MPs, noble lords, police officers, 22-year-old parliamentary staffers in their bright green lanyards: all wore a wide-eyed look of nervous disbelief as they lined up to walk through the wide old doors of Westminster Hall. All morning, the parliamentary estate had felt like one of those reality TV show stunts where a young woman leaves the house to go to work only to find her wedding day waiting for her on the driveway.
There was an unmistakable sense that it couldn’t really be happening, even as it was happening. Soon, standing to address them there on those cold stone steps, would be The Man In The Khaki Jumper, Volodymr Zelensky. Grand occasions such as these are never knowingly under-drumrolled. This time we had been given precisely three hours’ notice. It was a thrillingly low-key affair, too. No red carpets, no bugles, not even so much as a seat, for anyone — standing room only. The high and the comparatively lowly of the village of Westminster, all packed in together.
World leaders do address the Palace of Westminster from Westminster Hall from time to time. Nelson Mandela did it. So did Barack Obama and the Pope. And when they did, they were greeted like the great statesmen they were.

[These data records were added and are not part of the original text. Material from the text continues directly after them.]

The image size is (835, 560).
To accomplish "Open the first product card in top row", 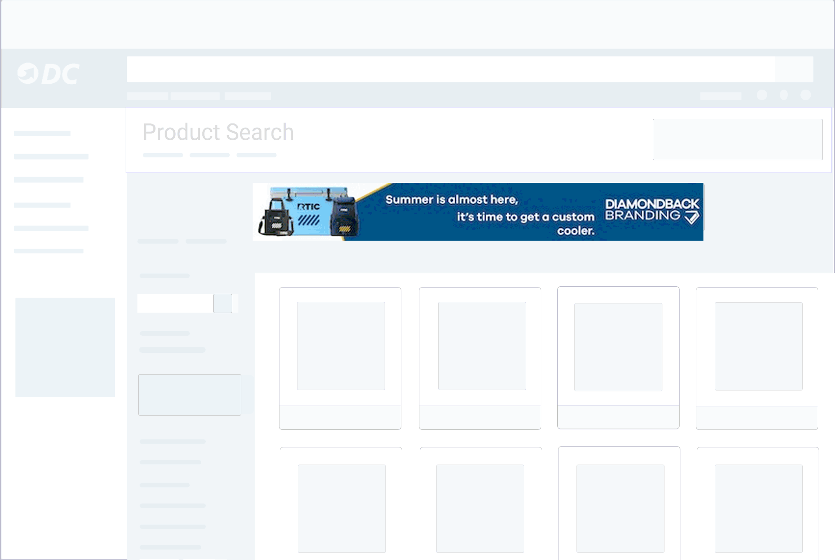I will click(x=340, y=358).
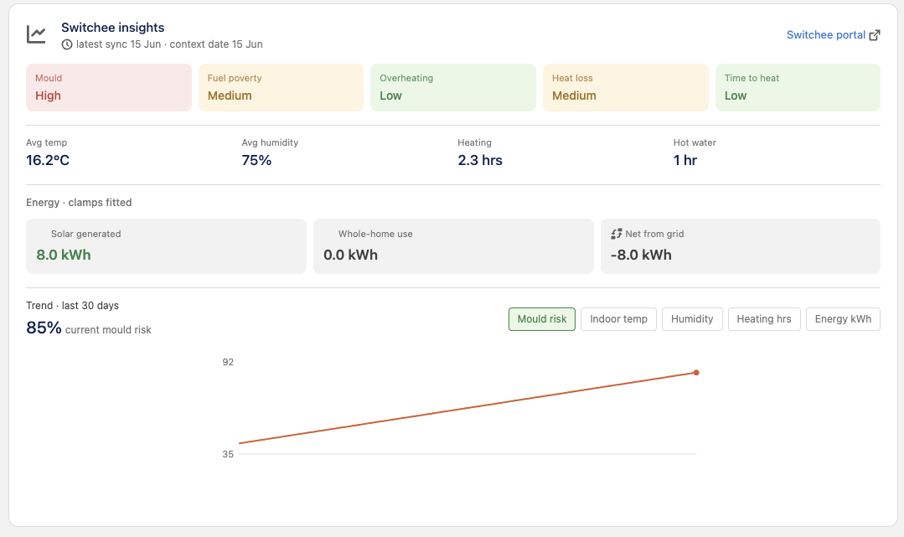Screen dimensions: 904x537
Task: Click the external link icon beside Switchee portal
Action: pos(875,35)
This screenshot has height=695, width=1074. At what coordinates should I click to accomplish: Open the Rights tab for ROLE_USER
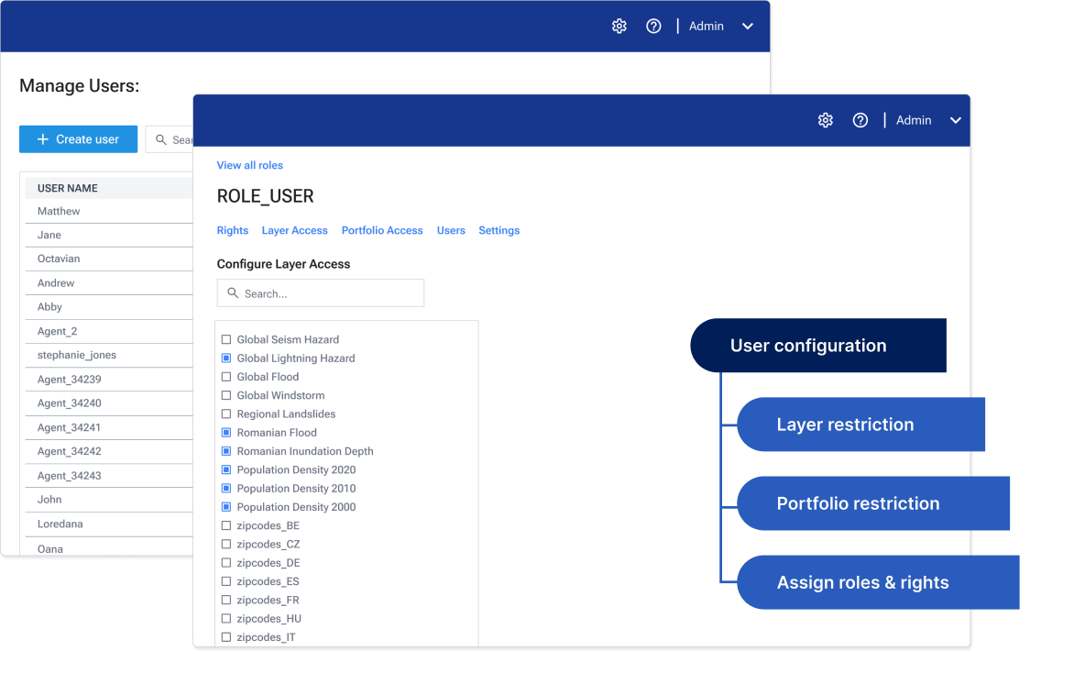click(232, 230)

Zelensky, on the other hand, was greeted like a rock star. As his combat boots made their slow way up the short steps, and the crowds caught their first glimpse of those famous combat fatigues, it was as if Elvis Presley had wandered on stage at the Grand Ole Opry. They whooped, they cheered, they went as wild as you possibly can in the middle of the working day.

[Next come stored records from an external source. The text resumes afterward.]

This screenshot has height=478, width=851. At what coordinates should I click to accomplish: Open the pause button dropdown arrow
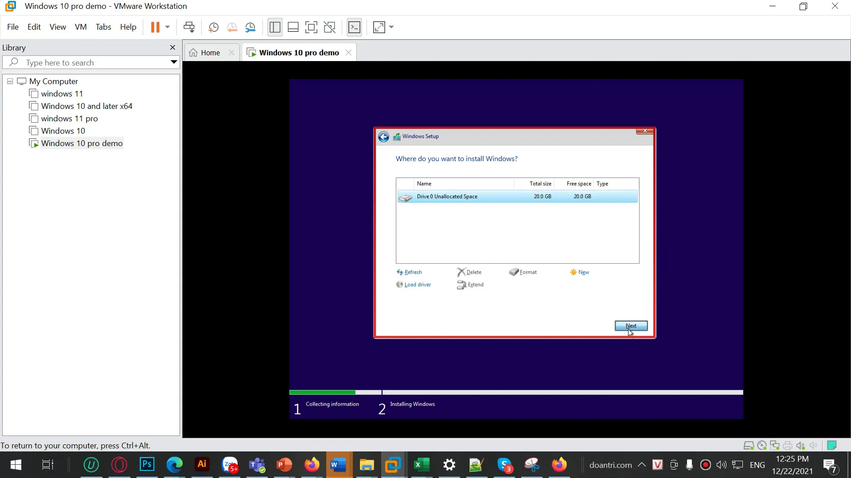point(167,27)
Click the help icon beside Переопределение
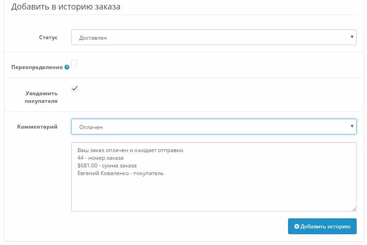 point(67,67)
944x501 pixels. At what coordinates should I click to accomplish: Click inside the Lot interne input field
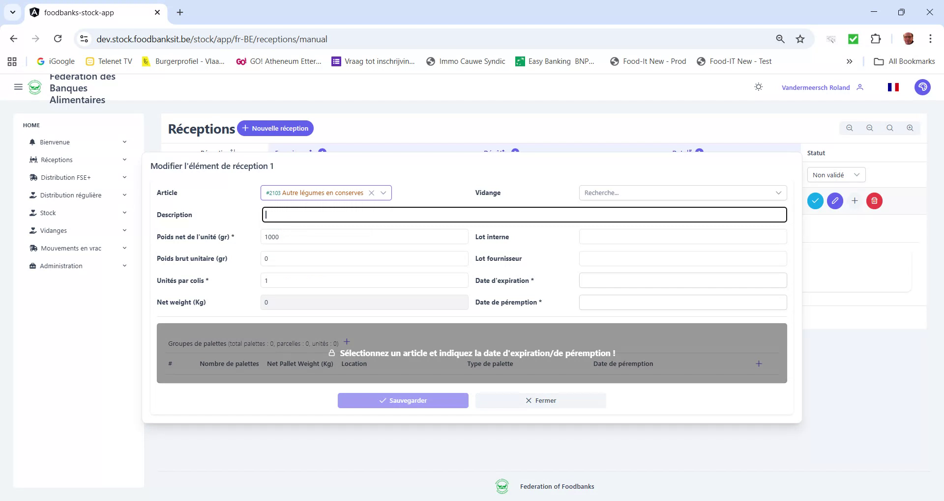tap(682, 236)

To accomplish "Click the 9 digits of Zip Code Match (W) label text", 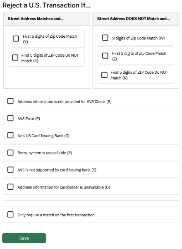I will point(139,38).
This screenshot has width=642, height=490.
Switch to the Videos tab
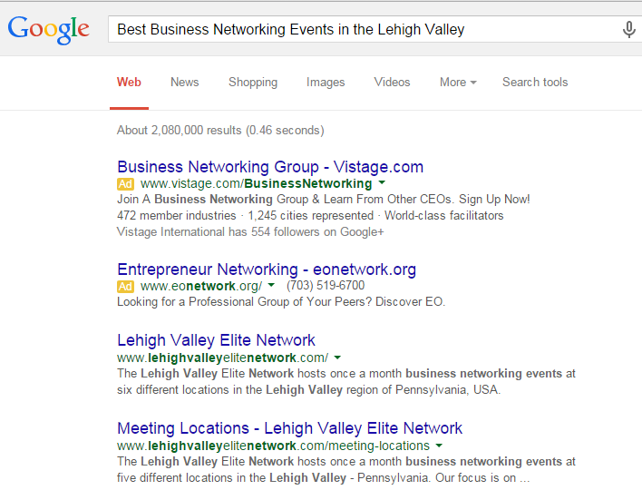point(392,83)
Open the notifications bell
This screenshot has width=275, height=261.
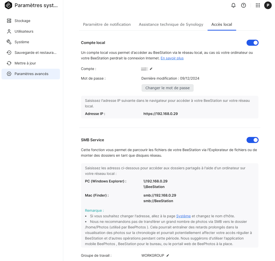coord(233,5)
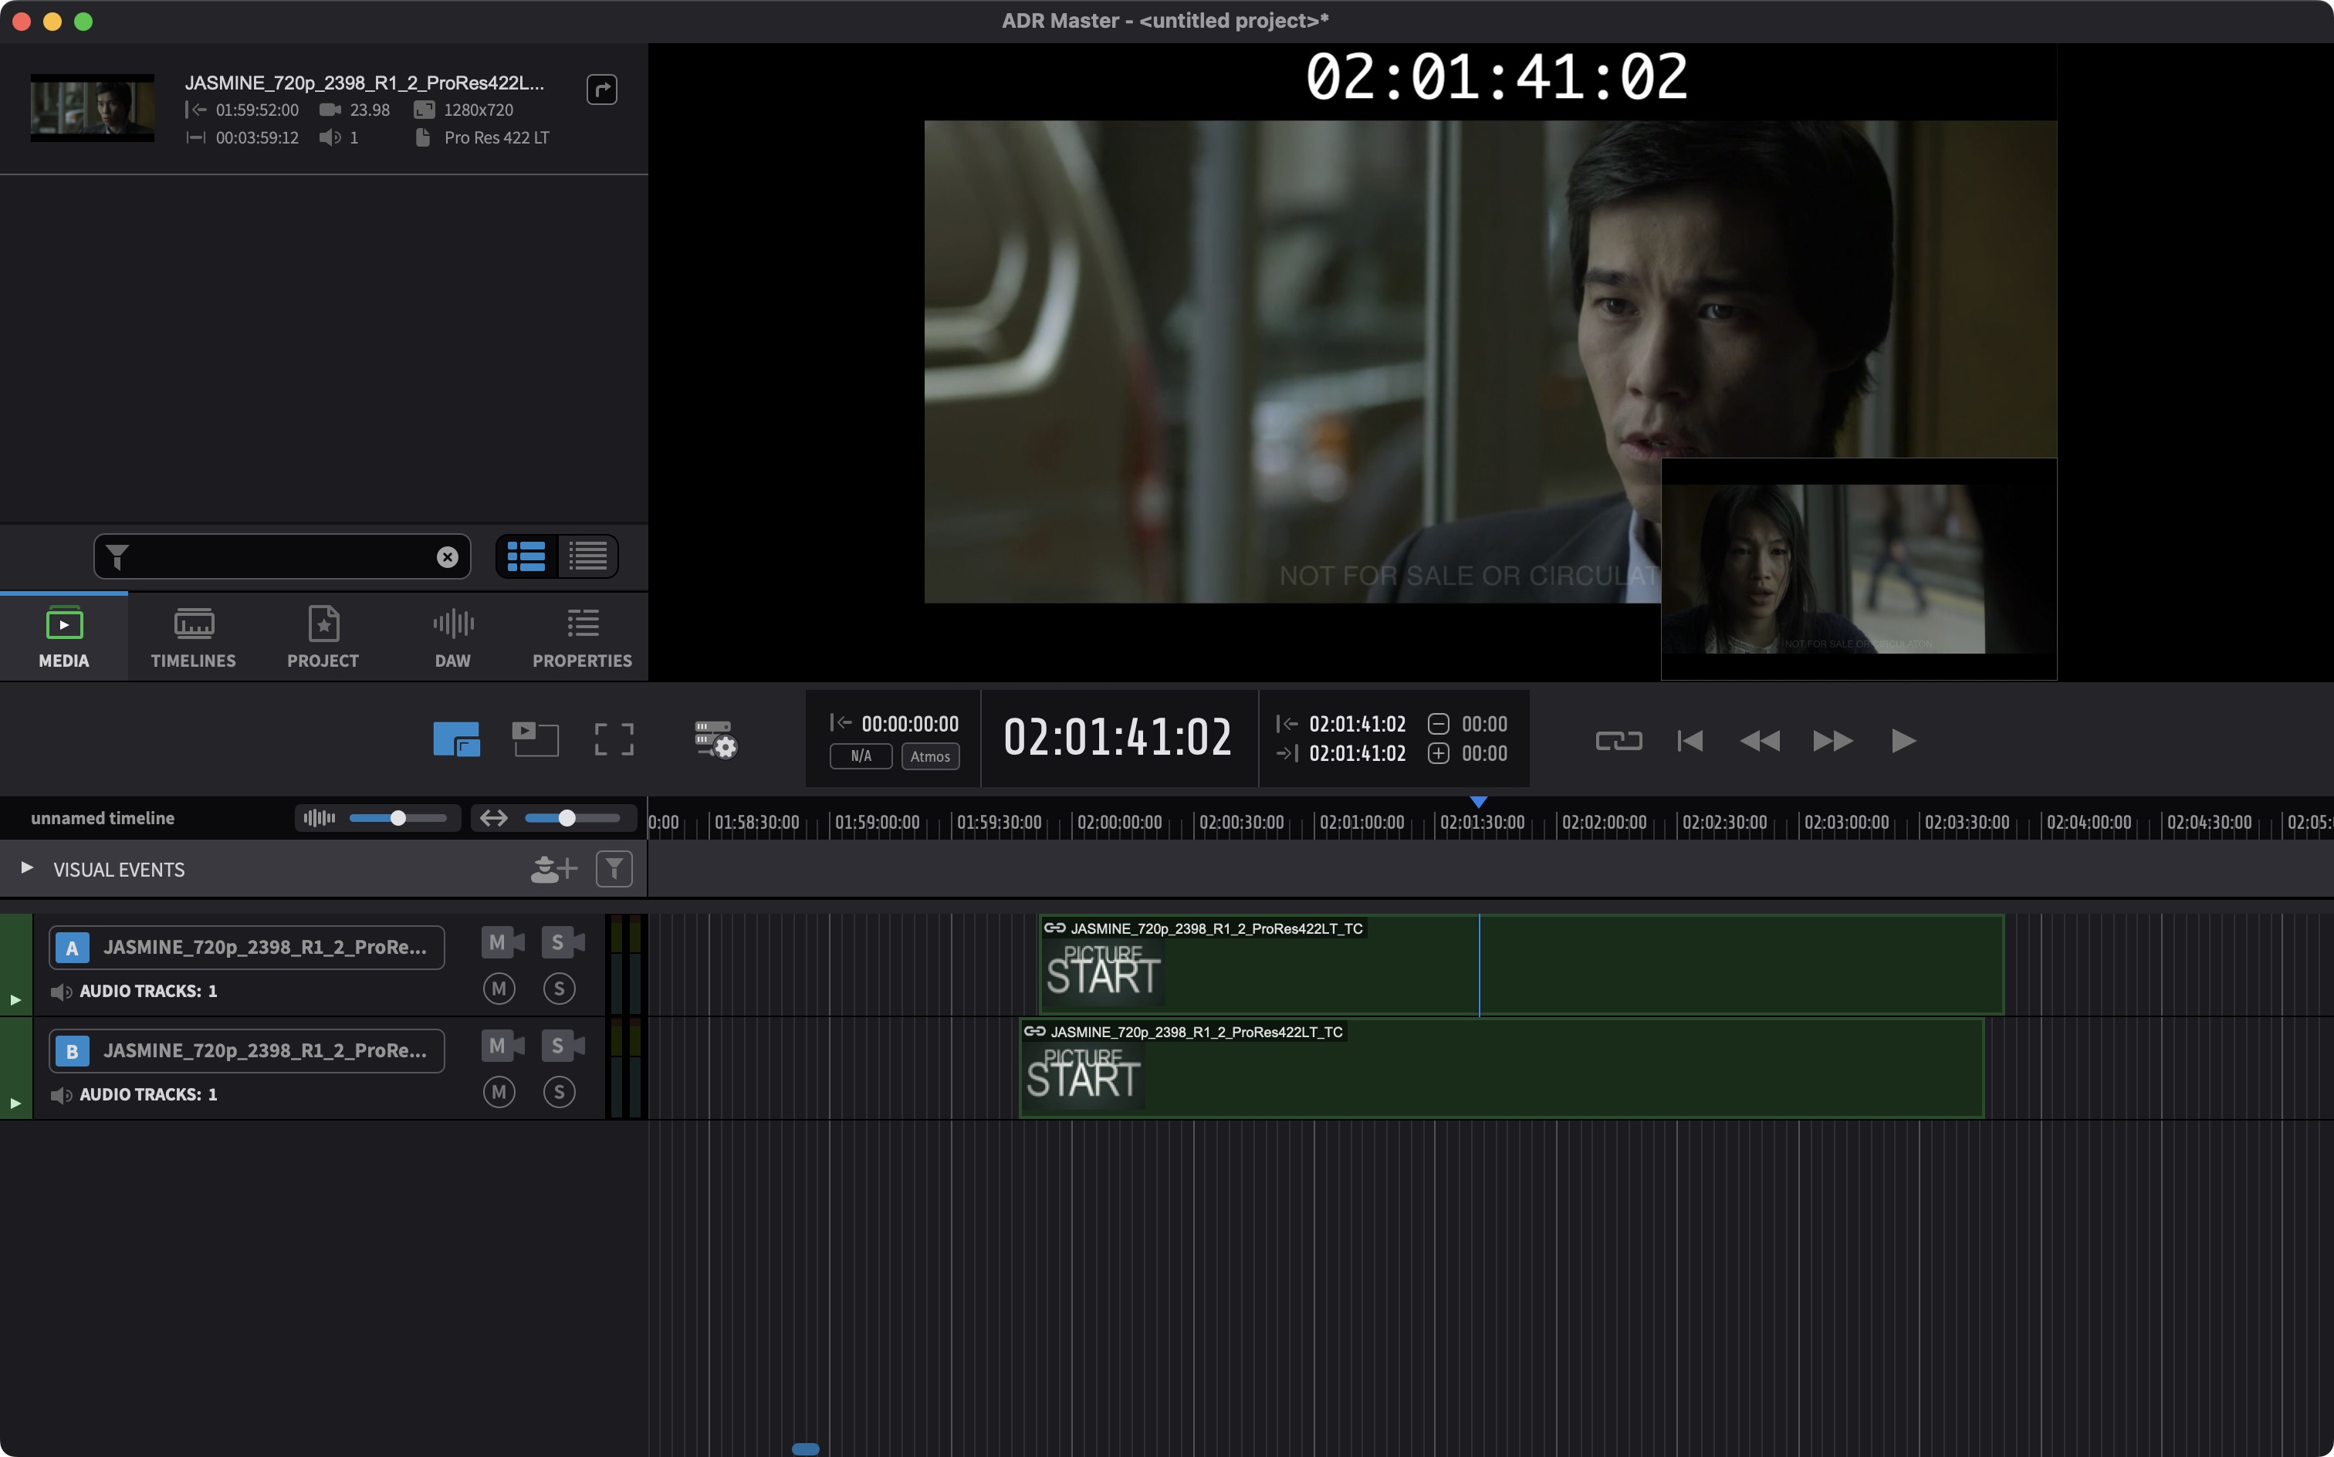Expand audio tracks under track B
The height and width of the screenshot is (1457, 2334).
point(15,1096)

In the flesh, it is clear to see how Zelensky moves almost with a swagger — not of arrogance, but of purpose. As if every step in front of him is one more on the road to victory, and he will get there, however long it takes.

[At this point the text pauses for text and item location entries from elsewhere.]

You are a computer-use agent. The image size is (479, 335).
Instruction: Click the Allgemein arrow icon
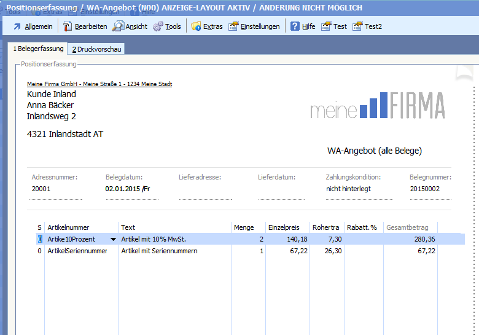click(17, 26)
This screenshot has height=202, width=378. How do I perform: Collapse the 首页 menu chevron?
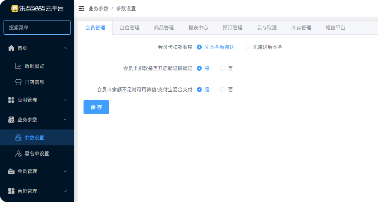coord(65,48)
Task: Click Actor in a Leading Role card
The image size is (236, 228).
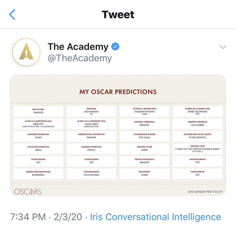Action: pos(144,111)
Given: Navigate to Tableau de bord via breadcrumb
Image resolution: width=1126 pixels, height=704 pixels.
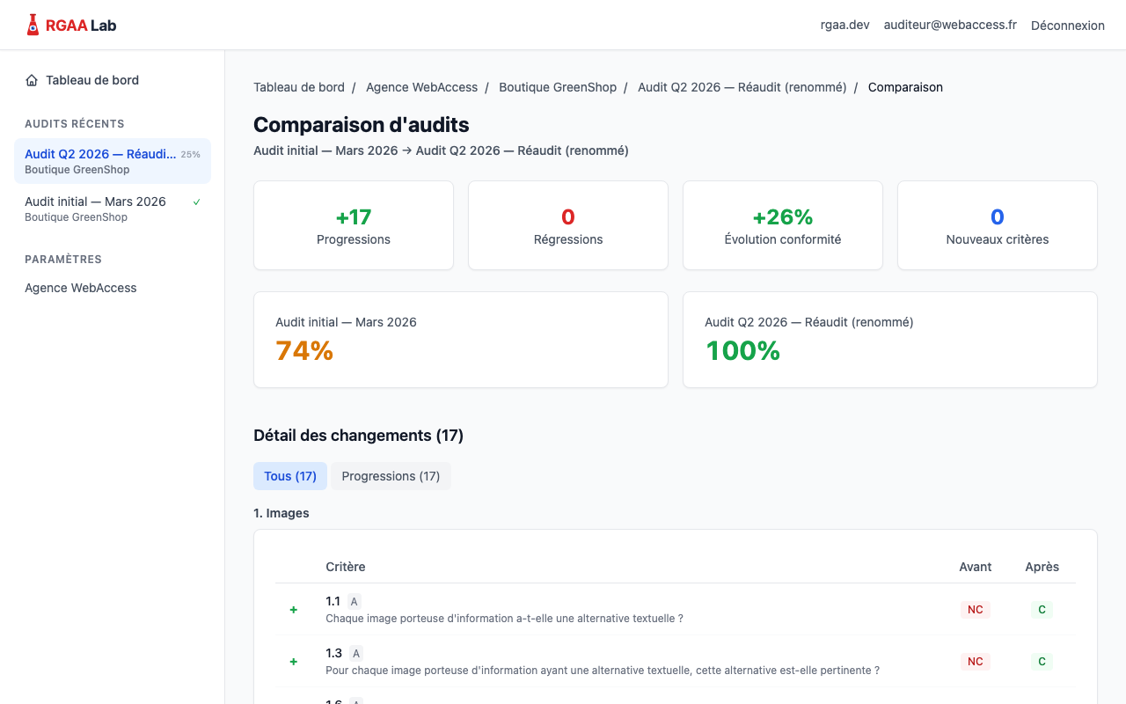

They sat him on a chair at the top of the steps, where a few months ago the new King had been received; a de facto throne for the man who really has emerged as the High Prince of the free world.
It is very hard to pass through the cold and cavernous Westminster Hall without feeling the ghosts of history. But it feels so very historic precisely because history happens there. Kings and Queens and, occasionally, prime ministers lie there in their coffins because they were the living things through which history passed.
This, frankly, was not like that. It was not a moment of history, it was a moment of the present. Zelensky had not come here to give thanks, to pay tribute, to lay a wreath and go back to his day. He was here, in his combat clothes, to rally the troops; to let us know that the fight isn’t over and he needs our help. He has addressed the House of Commons once before, that time over video link and requiring live translation. This time he spoke in English, and with almost his first sentence, said words that will not be soon forgotten by anyone who heard them. Last time round, he deliberately quoted Churchill. This time, he sounded like him, though the words were his own.
“I have come to stand before you on behalf of the brave,” he said. He was about to list precisely who those people are — soldiers, air force pilots, ordinary men and women who are fighting not just for their country but for the ideas they and the rest of us believe in — but he could hardly be heard above the applause. Westminster Hall echoes like an ancient cathedral. Those particular words will be bouncing around the rafters for decades to come. There is always an occasion — be it an anniversary or an untimely death — at which a president or prime minister must stand on a stage and find the best words they can to articulate the values for which people fought and died in a time and a manner that none of them can truly imagine. They say what they have to say, then return to the day job.